Exercise input:
-.-.-

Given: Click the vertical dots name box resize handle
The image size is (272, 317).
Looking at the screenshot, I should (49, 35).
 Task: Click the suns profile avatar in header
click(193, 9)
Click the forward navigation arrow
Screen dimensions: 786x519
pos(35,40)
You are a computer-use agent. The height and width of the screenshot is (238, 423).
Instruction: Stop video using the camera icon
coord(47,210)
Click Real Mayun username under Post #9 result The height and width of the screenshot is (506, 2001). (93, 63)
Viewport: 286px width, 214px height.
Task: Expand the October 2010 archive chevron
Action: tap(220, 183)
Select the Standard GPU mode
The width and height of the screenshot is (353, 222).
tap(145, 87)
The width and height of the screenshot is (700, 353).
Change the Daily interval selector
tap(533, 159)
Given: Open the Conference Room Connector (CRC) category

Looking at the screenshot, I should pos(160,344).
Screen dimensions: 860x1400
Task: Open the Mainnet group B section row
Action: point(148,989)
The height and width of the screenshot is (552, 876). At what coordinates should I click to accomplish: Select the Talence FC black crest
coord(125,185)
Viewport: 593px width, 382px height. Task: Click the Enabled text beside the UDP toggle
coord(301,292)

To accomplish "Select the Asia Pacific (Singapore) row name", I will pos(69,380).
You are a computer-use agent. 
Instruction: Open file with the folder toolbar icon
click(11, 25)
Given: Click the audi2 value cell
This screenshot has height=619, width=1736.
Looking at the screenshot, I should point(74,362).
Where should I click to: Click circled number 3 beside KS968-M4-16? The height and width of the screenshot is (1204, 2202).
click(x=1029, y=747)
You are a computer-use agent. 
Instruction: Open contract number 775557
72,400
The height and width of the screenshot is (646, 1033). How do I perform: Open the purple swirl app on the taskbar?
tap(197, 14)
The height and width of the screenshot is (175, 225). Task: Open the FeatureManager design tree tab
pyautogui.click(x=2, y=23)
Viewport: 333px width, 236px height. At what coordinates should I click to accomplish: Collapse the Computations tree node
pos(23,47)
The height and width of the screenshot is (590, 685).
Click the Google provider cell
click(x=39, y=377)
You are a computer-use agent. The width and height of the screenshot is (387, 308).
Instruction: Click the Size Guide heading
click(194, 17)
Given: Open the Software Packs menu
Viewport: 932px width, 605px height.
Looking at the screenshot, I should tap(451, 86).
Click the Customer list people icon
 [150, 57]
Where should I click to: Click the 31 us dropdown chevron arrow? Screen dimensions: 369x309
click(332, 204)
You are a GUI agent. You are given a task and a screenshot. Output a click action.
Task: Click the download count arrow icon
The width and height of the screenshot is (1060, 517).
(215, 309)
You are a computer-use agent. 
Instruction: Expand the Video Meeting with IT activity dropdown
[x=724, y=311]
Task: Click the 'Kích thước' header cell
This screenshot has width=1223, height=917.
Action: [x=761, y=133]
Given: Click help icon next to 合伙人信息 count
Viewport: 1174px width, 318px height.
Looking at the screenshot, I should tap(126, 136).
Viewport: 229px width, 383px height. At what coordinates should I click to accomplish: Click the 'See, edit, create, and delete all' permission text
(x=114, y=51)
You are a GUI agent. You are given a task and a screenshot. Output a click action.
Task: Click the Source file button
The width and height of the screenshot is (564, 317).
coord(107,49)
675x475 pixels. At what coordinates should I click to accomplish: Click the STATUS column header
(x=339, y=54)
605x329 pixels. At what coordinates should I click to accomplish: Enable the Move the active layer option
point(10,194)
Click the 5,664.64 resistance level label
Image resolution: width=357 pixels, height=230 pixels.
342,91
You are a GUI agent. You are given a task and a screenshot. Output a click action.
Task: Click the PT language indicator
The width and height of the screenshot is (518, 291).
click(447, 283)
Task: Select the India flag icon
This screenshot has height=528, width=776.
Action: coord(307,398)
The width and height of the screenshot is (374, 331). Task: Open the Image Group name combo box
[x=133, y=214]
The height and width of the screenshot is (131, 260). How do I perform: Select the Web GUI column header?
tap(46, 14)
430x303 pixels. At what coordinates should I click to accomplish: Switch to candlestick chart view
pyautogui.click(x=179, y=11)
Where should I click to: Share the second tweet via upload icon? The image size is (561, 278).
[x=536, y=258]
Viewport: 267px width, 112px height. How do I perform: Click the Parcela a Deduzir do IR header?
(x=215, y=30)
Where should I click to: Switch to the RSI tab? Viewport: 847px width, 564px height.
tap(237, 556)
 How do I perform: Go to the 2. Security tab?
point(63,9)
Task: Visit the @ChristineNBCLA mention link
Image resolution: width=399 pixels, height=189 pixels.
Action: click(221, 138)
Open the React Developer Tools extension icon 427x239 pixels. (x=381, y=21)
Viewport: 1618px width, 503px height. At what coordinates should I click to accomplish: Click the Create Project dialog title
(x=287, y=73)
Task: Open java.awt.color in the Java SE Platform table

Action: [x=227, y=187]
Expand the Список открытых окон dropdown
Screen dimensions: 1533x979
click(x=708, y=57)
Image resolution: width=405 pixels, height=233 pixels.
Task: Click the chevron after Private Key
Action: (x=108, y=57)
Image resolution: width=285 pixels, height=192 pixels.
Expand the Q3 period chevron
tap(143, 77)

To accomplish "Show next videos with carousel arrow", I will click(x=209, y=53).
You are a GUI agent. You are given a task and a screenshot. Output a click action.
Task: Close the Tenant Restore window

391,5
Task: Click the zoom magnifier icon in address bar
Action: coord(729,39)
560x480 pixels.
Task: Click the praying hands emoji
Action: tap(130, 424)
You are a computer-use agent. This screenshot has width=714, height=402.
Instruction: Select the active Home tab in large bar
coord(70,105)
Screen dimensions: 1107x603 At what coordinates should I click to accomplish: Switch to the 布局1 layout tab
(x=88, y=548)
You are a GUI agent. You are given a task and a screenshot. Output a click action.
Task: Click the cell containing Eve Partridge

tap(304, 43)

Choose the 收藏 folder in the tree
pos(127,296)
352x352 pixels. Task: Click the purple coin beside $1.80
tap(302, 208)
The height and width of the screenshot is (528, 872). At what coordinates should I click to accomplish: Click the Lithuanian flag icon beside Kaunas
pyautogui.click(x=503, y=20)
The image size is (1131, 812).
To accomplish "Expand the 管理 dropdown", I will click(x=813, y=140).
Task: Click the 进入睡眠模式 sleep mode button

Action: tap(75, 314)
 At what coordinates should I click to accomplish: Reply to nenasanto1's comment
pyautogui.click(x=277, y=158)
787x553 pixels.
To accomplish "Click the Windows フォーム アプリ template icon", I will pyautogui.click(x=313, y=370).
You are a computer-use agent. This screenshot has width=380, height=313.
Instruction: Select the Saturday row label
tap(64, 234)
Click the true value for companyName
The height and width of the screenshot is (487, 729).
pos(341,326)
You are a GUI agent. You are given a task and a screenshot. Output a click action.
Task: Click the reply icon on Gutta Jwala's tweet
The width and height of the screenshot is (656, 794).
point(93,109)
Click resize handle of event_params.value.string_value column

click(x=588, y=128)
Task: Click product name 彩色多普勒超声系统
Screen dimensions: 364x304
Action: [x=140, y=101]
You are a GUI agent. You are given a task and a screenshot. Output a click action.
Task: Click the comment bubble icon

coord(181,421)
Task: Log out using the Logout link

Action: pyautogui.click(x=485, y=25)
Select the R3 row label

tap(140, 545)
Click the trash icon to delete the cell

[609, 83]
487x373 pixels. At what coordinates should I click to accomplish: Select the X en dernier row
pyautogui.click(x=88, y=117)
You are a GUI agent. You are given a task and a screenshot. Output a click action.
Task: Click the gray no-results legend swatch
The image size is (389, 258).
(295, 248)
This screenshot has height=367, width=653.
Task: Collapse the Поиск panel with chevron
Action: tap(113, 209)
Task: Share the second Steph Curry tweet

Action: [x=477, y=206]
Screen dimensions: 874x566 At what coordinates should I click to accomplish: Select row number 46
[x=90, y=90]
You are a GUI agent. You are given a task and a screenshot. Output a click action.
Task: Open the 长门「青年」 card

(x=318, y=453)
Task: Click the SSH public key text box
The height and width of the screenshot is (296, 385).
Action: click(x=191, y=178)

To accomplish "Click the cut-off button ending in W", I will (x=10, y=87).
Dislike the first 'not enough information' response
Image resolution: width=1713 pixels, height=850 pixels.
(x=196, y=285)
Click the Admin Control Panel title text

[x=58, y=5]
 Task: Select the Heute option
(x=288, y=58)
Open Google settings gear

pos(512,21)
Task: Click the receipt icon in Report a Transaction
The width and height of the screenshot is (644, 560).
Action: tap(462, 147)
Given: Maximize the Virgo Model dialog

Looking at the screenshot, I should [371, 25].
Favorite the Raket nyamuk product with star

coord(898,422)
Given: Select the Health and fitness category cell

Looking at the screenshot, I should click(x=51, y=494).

-.-.-

Exercise description: Every line above from the line with "Task: Click the comment bubble icon" to the line with "Task: Click the gray no-results legend swatch" is wanted, ends included; write them out exactly and add no other line.

Response area:
Task: Click the comment bubble icon

coord(181,421)
Task: Log out using the Logout link

Action: pyautogui.click(x=485, y=25)
Select the R3 row label

tap(140, 545)
Click the trash icon to delete the cell

[609, 83]
487x373 pixels. At what coordinates should I click to accomplish: Select the X en dernier row
pyautogui.click(x=88, y=117)
You are a GUI agent. You are given a task and a screenshot. Output a click action.
Task: Click the gray no-results legend swatch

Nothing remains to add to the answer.